What it is
The F-GT Lite iRacing Edition is Next Level Racing’s foldable cockpit, finished in iRacing livery and built around the same chassis as the standard F-GT Lite. It is a single-frame folder rather than a profile rig: the seat is fabric, the structure folds flat with your wheel and pedals still bolted on, and a set of adjustment hubs let you switch the whole thing between a Formula and a GT seating position. It ships with a gear shifter support and, on this edition, a 12-month iRacing subscription. At around $329 / £260 with no electronics in the box, it sits at the upper end of the folding tier, a little above the plain F-GT Lite for the branding and the software.
Who it’s for
You are the right buyer if you are space-limited and you want one cockpit that does both single-seater and GT without buying two rigs. The dual-position trick is the real reason to pick this over a simpler folder, and if you mostly run a belt-drive wheel or an entry direct-drive base it holds up fine. The iRacing subscription sweetens it further if you were going to pay for that anyway.
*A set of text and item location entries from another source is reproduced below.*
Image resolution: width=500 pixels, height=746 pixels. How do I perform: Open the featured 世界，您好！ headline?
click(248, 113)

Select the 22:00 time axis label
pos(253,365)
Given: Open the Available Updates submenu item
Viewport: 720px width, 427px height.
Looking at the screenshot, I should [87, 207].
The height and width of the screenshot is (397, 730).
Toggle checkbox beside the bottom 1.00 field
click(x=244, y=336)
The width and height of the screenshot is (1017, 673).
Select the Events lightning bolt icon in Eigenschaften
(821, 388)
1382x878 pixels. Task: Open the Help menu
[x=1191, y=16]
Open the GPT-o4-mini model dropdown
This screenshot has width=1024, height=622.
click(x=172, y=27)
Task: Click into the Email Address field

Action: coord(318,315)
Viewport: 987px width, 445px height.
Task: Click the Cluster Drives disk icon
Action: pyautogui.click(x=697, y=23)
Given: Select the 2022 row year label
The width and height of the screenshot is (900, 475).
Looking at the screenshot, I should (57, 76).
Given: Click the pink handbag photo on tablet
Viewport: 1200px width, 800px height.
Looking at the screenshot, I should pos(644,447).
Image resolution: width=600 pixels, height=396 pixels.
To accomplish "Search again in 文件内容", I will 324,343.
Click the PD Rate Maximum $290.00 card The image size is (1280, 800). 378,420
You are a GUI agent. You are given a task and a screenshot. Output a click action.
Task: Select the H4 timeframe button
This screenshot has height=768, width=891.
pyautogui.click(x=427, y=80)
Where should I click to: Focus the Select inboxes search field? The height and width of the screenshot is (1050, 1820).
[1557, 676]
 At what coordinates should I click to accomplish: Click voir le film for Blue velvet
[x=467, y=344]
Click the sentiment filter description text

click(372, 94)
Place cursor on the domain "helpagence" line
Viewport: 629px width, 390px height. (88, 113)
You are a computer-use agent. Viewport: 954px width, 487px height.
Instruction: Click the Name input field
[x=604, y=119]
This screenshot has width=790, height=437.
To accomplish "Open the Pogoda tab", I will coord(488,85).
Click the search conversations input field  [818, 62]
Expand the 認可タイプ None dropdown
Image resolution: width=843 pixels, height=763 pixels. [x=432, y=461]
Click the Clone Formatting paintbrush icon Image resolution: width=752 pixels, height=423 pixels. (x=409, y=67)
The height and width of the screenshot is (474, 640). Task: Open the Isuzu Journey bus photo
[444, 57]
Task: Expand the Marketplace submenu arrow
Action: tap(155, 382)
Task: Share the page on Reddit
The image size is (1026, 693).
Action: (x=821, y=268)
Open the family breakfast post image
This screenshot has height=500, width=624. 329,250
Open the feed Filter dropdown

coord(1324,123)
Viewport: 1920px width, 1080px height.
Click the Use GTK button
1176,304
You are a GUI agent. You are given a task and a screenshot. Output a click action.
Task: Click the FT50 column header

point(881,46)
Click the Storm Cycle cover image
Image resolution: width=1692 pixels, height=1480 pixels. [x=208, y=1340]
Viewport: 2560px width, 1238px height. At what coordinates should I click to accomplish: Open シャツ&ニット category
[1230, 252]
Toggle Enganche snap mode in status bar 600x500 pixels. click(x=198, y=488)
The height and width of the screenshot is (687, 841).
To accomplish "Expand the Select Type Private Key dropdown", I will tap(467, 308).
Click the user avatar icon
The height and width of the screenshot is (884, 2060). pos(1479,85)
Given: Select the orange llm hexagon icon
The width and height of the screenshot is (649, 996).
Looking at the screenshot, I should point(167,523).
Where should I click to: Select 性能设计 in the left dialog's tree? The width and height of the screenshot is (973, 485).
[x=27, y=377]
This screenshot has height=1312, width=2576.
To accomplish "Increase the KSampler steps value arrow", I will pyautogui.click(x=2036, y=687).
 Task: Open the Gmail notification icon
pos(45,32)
You are the wrong buyer if you run a strong direct-drive base or you want a rig that stays bolted together permanently. At this point a fixed steel-tube or aluminium-profile cockpit gives you far more rigidity for similar money, and the livery premium only makes sense if you actually want the iRacing look.
In use
The first impression is that it is sturdier than a folder has any right to be. It is heavy and bulky, and that weight translates into a planted, stable base once you are sitting in it. The fabric seat is a breathable Alcantara-like material and the frame takes up to 150kg, with a seating area wide enough for larger drivers. The locking mechanism that holds it open is crude but effective.
Adjustability is where it earns its keep. Because it has to serve both an F1 and a GT position, you get a wide range of recline, seat height, pedal distance and wheel-deck angle. The catch is that the hubs are fiddly to dial in: set one part and another shifts, so getting to your ideal position the first time takes patience rather than minutes. Once it is set, the quick-release points make swapping between the two positions much faster.
The wheel deck is pre-drilled for Logitech, Thrustmaster and Fanatec, and slides forwards and back before you tighten it down with a hand screw. With a belt-drive or light DD base it is stable enough. Load it with a heavier base and the flex shows up at the wheel, which is the ceiling on any folding rig of this kind.
What to watch out for
The headline caveat is rigidity under torque. With a mid-heavy direct-drive base fitted there is noticeable flex through the steering wheel, so this is not a rig for a strong DD setup. Keep it to belt drive or entry direct drive and that limit never bites.
The folding is more of a marketing line than a daily habit. It does fold with electronics attached, but doing it every day gets tiresome, and even folded it still takes up a fair amount of floor space, so do not expect it to vanish into a cupboard. The hub system, while clever, is the other friction point: brilliant for two positions in one frame, annoying to fine-tune.
Finally, the price. At around $329 / £260 it is no longer a true budget folder, and the iRacing edition adds a premium over the standard model. Resellers sometimes undercut the direct price, so shop around before committing.
Where it sits in 2026
Among folding cockpits, the F-GT Lite occupies a specific niche: it is one of the few that actually switches between Formula and GT seating, where the Playseat Challenge X is the more comfortable and cheaper seat but a GT-only one. If you want the single-seater position in a folder, this is the rig that offers it. Within Next Level Racing’s own folding range it is the dual-position option above the GT-only Lite models, and the iRacing edition layers livery and a year of iRacing on top of the standard frame. Buy it for the fold-and-switch flexibility on a sensible base. If you are chasing rigidity for a strong DD setup, look at a fixed cockpit instead.